Ketua Dewan Komisioner Otoritas Jasa Keuangan (OJK) Friderica Widyasari Dewi. Foto: dok OJK
OJK Sebut Stabilitas Sektor Keuangan Terjaga di Tengah Tekanan Global
Ihfa Firdausya • 5 June 2026 17:17
Jakarta: Otoritas Jasa Keuangan (OJK) menilai stabilitas sektor jasa keuangan terjaga di tengah peningkatan inflasi global dan volatilitas pasar keuangan.
Hal itu disampaikan Ketua Dewan Komisioner OJK Friderica Widyasari Dewi saat menyampaikan hasil Rapat Dewan Komisioner Bulanan (RDKB) OJK Mei 2026.
Friderica memaparkan, konflik geopolitik di kawasan Timur Tengah yang berlanjut menyebabkan harga energi tetap tinggi dan meningkatkan tekanan inflasi global. Kondisi itu memperkuat ekspektasi suku bunga global lebih tinggi dalam waktu yang lebih lama atau higher for longer, sehingga mendorong kenaikan yield obligasi pemerintah berbagai negara.
“Di tengah kondisi tersebut, perekonomian global masih menunjukkan ketahanan. Aktivitas manufaktur global masih berada di zona ekspansif meskipun dengan laju yang termoderasi,” ujar Friderica di Jakarta, Jumat, 5 Juni 2026.

(Ilustrasi. Foto: Dok Metrotvnews.com)
Ketidakpastian kebijakan moneter dan volatilitas pasar keuangan
Di Amerika Serikat, lanjutnya, perekonomian relatif resilien dengan pasar tenaga kerja yang masih kuat. Namun tekanan inflasi mulai memengaruhi kepercayaan konsumen.Sementara di Tiongkok, momentum pertumbuhan ekonomi cenderung melemah dengan permintaan domestik dan investasi yang masih tertekan, meskipun kinerja ekspor relatif terjaga.
“Perkembangan tersebut meningkatkan ketidakpastian arah kebijakan moneter global serta volatilitas pasar keuangan, terutama terhadap aliran modal ke negara berkembang, termasuk Indonesia,” ujar dia.
Di domestik, Friderica menyebut aktivitas ekonomi menunjukkan perkembangan yang bervariasi. Dari sisi penawaran, kinerja sektor manufaktur kembali ekspansif pada periode Mei 2026.
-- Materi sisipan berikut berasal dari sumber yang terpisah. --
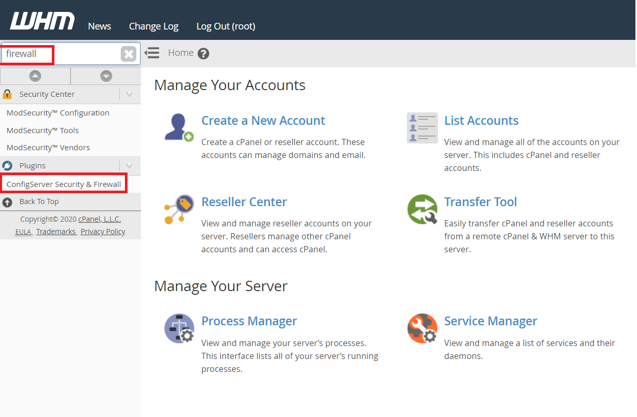
Task: Click the padlock icon next to Security Center
Action: [8, 94]
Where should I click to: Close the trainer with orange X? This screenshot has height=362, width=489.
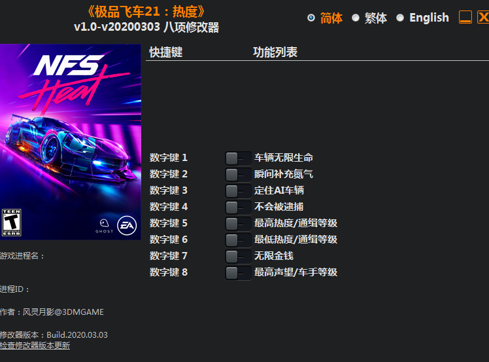coord(483,18)
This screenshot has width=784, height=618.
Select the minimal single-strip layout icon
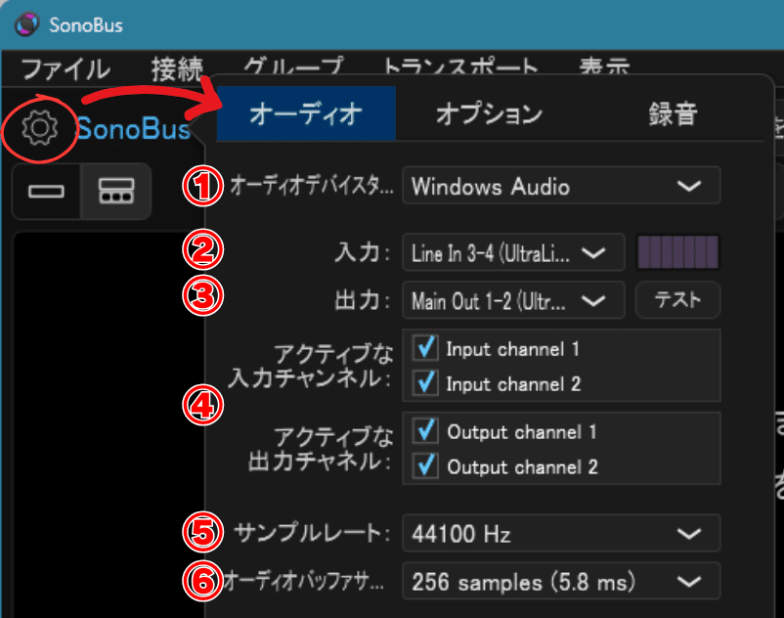[46, 192]
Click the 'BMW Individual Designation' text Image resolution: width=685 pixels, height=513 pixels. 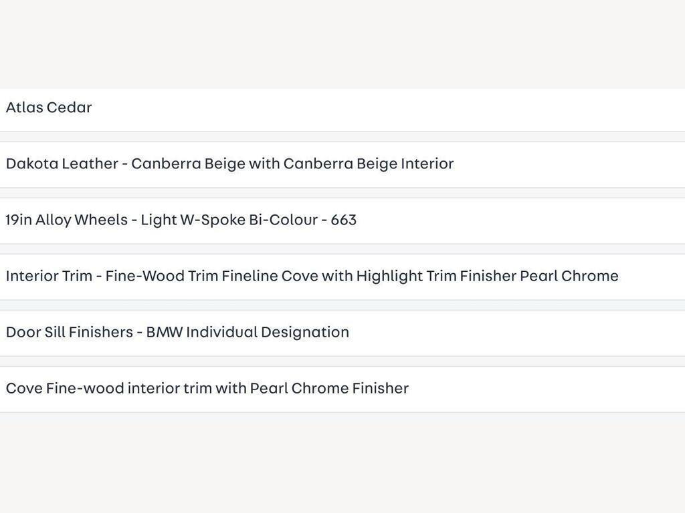coord(248,333)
Dari sisi permintaan, aktivitas ekonomi domestik relatif terjaga. Ia menyebut inflasi meningkat pada Mei 2026 seiring tekanan harga energi global tetapi masih berada pada level yang terkendali. Neraca perdagangan pun masih mencatat surplus meskipun menurun dibandingkan periode sebelumnya.